GIVEN PASSAGE:
---------------

God Knows Where I Am (2016)

Movie Info

Movie Info

Director
Jedd and Todd Wider
Run Time
1 hour and 37 minutes
Rating
Not Rated

VP Content Ratings

Violence
2/10
Language
3/10
Sex & Nudity
2/10
Star Rating
★★★★4 out of 5

Not Rated. Running time: 1 hour 37 min.

Our content ratings (1-10): Violence 2; Language 3; Sex/Nudity 2.

Our star rating (1-5): 4

My God, my God, why have you forsaken me?
Why are you so far from helping me, from the words of my groaning? O my God, I cry by day, but you do not answer;
and by night, but find no rest.

Psalm 22:1-2

I cry aloud to God,
aloud to God, that he may hear me.
In the day of my trouble I seek the Lord;
in the night my hand is stretched out without wearying;
my soul refuses to be comforted.
I think of God, and I moan;
I meditate, and my spirit faints.

---------------

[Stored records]
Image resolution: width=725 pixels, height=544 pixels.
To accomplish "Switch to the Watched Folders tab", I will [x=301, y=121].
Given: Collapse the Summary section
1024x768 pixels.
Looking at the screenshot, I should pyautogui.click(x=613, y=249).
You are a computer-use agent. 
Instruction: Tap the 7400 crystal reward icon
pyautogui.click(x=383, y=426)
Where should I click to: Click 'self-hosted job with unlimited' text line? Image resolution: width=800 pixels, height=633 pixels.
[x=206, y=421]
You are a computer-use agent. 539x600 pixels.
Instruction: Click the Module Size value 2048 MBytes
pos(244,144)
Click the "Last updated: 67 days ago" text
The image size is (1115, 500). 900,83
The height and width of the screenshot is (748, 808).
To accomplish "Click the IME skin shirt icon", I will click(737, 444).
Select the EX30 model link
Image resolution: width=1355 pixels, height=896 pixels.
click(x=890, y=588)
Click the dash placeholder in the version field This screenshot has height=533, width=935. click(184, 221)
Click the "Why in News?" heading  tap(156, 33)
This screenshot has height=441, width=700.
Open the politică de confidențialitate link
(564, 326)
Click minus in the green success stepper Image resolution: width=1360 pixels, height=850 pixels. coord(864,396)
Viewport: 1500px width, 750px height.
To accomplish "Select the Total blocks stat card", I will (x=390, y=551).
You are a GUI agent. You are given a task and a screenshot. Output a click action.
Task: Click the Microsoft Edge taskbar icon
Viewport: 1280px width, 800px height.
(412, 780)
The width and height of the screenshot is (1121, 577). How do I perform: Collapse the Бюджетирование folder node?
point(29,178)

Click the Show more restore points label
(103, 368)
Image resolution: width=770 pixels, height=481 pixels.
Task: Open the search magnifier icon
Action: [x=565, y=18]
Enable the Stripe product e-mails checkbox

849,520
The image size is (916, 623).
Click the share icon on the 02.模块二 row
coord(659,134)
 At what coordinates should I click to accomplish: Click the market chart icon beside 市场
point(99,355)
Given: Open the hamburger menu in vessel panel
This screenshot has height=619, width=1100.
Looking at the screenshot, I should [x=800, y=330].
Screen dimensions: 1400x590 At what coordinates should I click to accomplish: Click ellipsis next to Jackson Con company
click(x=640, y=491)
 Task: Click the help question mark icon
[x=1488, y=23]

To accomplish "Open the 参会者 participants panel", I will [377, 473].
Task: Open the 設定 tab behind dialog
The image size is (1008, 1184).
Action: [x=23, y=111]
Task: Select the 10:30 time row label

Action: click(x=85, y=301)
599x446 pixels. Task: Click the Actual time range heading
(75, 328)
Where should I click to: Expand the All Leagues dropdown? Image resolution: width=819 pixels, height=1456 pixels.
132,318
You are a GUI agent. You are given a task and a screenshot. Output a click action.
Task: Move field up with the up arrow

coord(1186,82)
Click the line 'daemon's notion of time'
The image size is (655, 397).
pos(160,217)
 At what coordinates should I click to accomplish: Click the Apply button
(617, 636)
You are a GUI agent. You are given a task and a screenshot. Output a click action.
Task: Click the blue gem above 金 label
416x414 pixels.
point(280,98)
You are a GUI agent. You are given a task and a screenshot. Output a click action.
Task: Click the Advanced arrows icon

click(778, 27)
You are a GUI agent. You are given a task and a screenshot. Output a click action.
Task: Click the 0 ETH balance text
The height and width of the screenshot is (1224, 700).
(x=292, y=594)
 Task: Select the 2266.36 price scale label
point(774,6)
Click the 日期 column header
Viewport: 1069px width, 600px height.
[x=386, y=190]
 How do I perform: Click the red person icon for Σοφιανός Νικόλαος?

---------------

TASKS AND EXERCISES:
a - Please echo the movie page word for word, everything from "Not Rated. Running" down to "find no rest.".
b - Answer these questions from the movie page.
(i) What is the film's run time?
(ii) What content rating does the page give for language?
(iii) Which psalm and verses are cited?

OUTPUTS FOR THE TASKS:
a -
Not Rated. Running time: 1 hour 37 min.

Our content ratings (1-10): Violence 2; Language 3; Sex/Nudity 2.

Our star rating (1-5): 4

My God, my God, why have you forsaken me?
Why are you so far from helping me, from the words of my groaning? O my God, I cry by day, but you do not answer;
and by night, but find no rest.

b -
(i) 1 hour and 37 minutes
(ii) 3 out of 10
(iii) Psalm 22:1-2